The FDIC promise is paper thin.
Splash, out
Jason
Labels: economy, finance, insurance, investing
Comments:
Sooo, err... where *do* you put your money right now? Under a blanket?
Or in a commodities market, say, soup cans and shotgun shells?
Or in a commodities market, say, soup cans and shotgun shells?
The damn compliance flunkies won't let me make recommendations!
But the key to preservation of capital is in Ben Graham's "Security Analysis," 1934 edition, and the concept of 'intrinsic value.'
I also like the stronger mutual insurers, and participating whole life insurance (overfunded). So much so I make a living selling it now.
But the key to preservation of capital is in Ben Graham's "Security Analysis," 1934 edition, and the concept of 'intrinsic value.'
I also like the stronger mutual insurers, and participating whole life insurance (overfunded). So much so I make a living selling it now.
I've been wondering why people don't just make new banks. A bank that is freshly chartered, has no loans outstanding, and a modest pool of capital should be able to loan money at a very good rate of return to all those companies out there that are being shut out of their normal capital sources because of the financial crisis. So why aren't we hearing more about bank startups?
I've been wondering why people don't just make new banks. A bank that is freshly chartered, has no loans outstanding, and a modest pool of capital should be able to loan money at a very good rate of return to all those companies out there that are being shut out of their normal capital sources because of the financial crisis. So why aren't we hearing more about bank startups?
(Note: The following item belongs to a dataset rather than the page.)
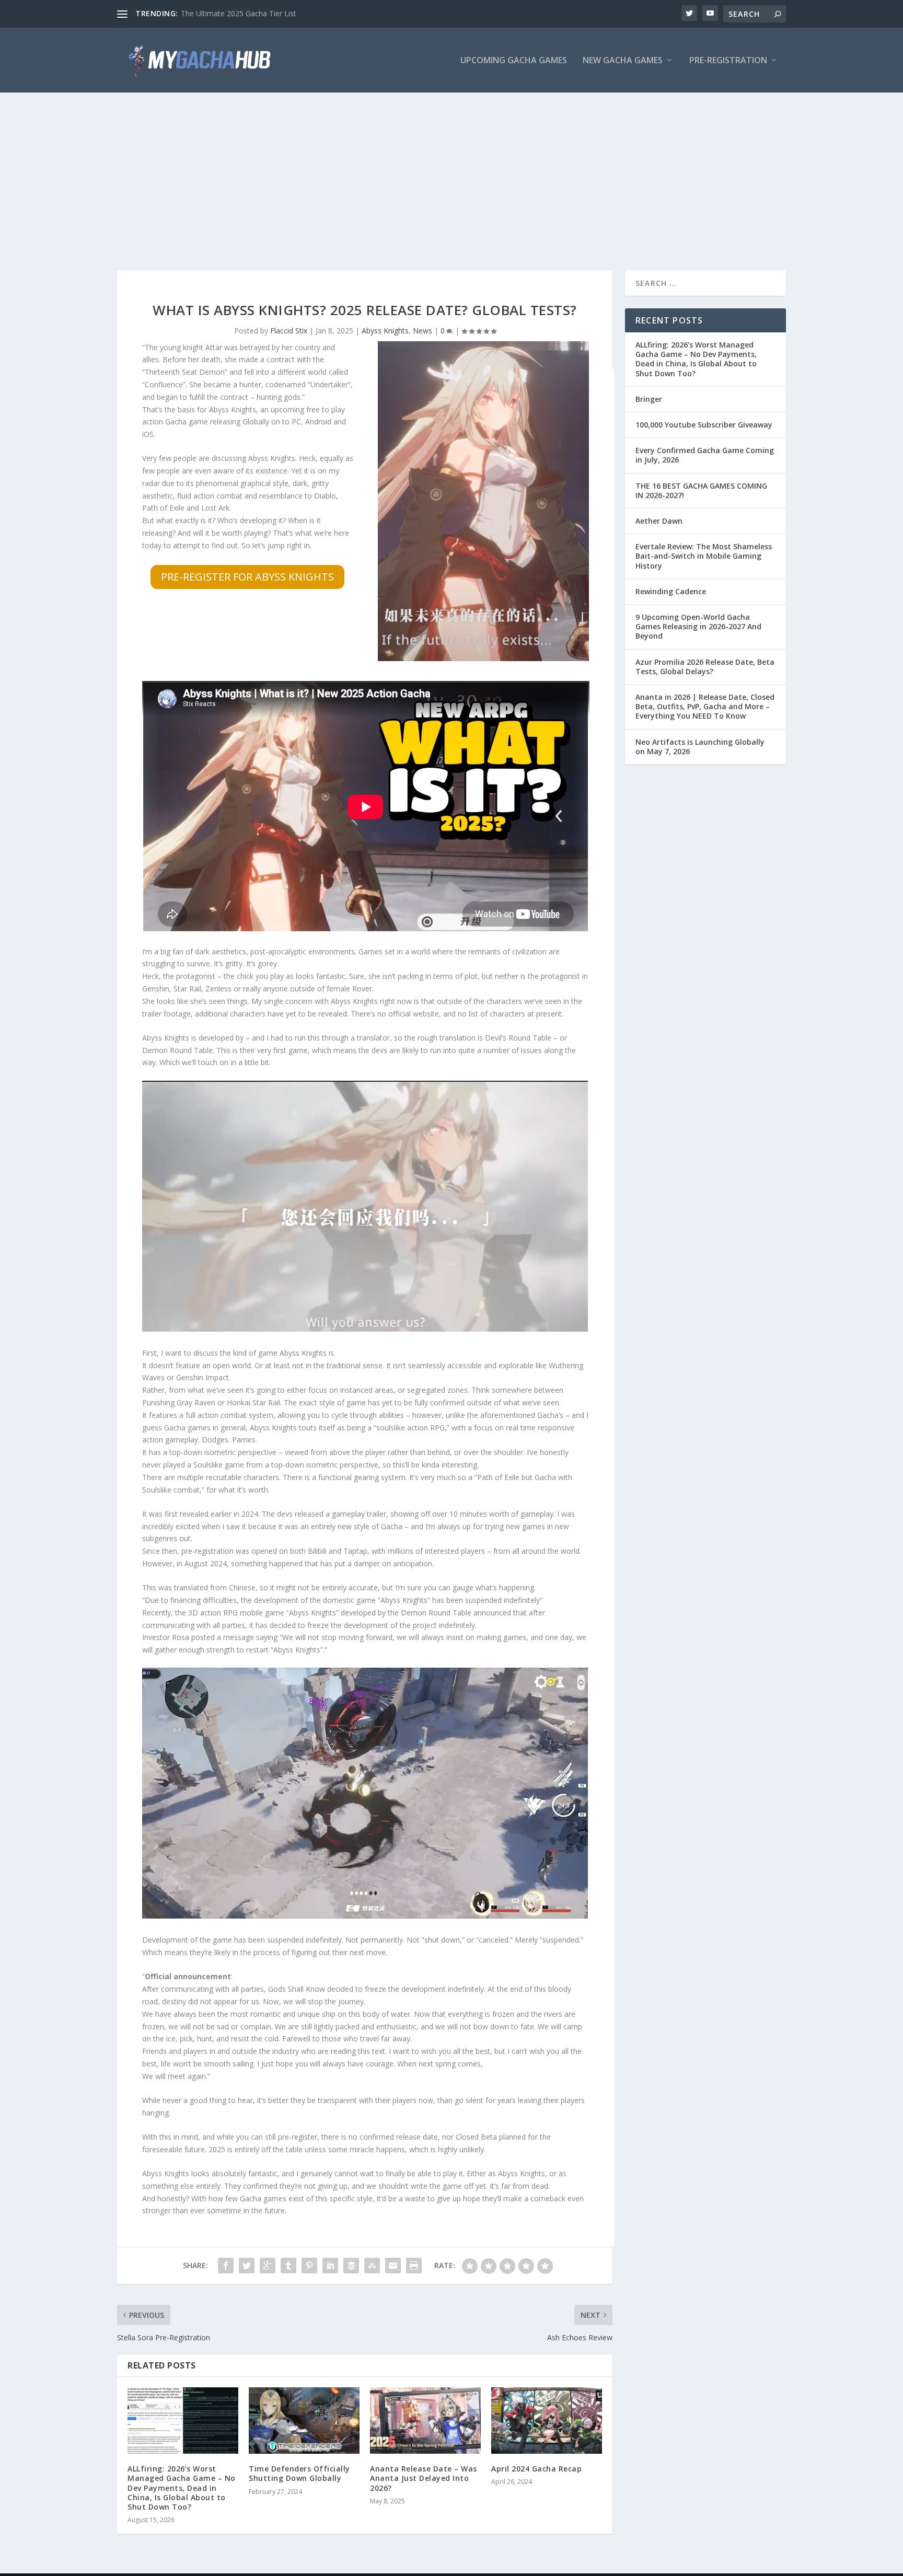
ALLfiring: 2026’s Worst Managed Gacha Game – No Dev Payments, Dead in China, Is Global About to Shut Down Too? (182, 2488)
Well, Warren Buffett just recently started an outfit to insure muni bonds. He's got an advantage because he can raise money cheap with a AAA rating, and because it's the competitors who are stuck with the bad underwriting at inflated bond values! Buffett gets to gobble up market share with fresh underwriting.
There are people doing smart things right now. The problem is raising scarce capital to do it with.
There are people doing smart things right now. The problem is raising scarce capital to do it with.
Who knows where to download XRumer 5.0 Palladium?
Help, please. All recommend this program to effectively advertise on the Internet, this is the best program!
Post a Comment
Help, please. All recommend this program to effectively advertise on the Internet, this is the best program!